Woong Heo, Yonghee Kim
Nuclear Science and Engineering | Volume 189 | Number 1 | January 2018 | Pages 41-55
Technical Paper | doi.org/10.1080/00295639.2017.1373516
Articles are hosted by Taylor and Francis Online.
Thermomechanical effects, irradiation, and structural restrictions result in very tangled behavior of assemblies in sodium-cooled fast reactors (SFRs). Reactivity feedback caused by the assembly behavior (deformation or distortion) is one of the key parameters in the inherent safety analysis of fast reactor systems.

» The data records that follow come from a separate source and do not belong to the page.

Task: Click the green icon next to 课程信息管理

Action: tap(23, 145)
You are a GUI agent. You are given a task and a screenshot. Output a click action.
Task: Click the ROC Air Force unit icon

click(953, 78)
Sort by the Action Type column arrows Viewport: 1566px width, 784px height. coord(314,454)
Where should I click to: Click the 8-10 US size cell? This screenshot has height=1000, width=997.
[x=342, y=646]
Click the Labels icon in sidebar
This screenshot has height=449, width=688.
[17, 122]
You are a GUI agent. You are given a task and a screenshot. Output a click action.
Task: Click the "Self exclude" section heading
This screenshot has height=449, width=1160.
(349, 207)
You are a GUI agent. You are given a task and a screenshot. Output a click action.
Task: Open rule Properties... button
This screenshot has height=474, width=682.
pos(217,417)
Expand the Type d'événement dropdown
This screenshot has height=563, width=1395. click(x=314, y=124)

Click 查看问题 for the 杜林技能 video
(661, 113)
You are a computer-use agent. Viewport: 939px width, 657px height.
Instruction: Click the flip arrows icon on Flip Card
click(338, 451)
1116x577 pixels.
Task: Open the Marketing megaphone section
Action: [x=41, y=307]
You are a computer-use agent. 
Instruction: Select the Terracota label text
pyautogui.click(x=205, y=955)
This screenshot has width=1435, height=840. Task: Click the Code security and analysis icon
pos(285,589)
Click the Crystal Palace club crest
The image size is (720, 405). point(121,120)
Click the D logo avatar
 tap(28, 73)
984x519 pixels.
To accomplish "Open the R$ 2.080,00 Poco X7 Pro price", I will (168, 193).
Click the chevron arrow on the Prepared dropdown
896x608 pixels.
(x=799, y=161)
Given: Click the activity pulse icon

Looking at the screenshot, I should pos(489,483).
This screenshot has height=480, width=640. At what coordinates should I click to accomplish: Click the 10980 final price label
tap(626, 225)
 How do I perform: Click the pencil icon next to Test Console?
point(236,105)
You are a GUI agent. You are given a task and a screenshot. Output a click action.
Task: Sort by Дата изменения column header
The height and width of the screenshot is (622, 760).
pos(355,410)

However, to date there has been no accurate and efficient deterministic way to compute directly the reactivity changes by actual local perturbation. This paper evaluates the feasibility of applying the Galerkin finite element method (GFEM) based on linear shape functions to estimate reactivity changes due to local core deformations in SFRs. Assessment of reactivity changes is conducted for six types of deformation scenarios of the two-dimensional prototype Gen-IV SFR. Uniform expansions and local deformations are included in the scenarios. The results from the multigroup diffusion equation based on the GFEM are compared with references calculated by MCNP5. The study shows that diffusion analysis based on the GFEM with linear shape functions can properly estimate reactivity changes by core deformation in the fast reactor with ~13% relative error of Δρ.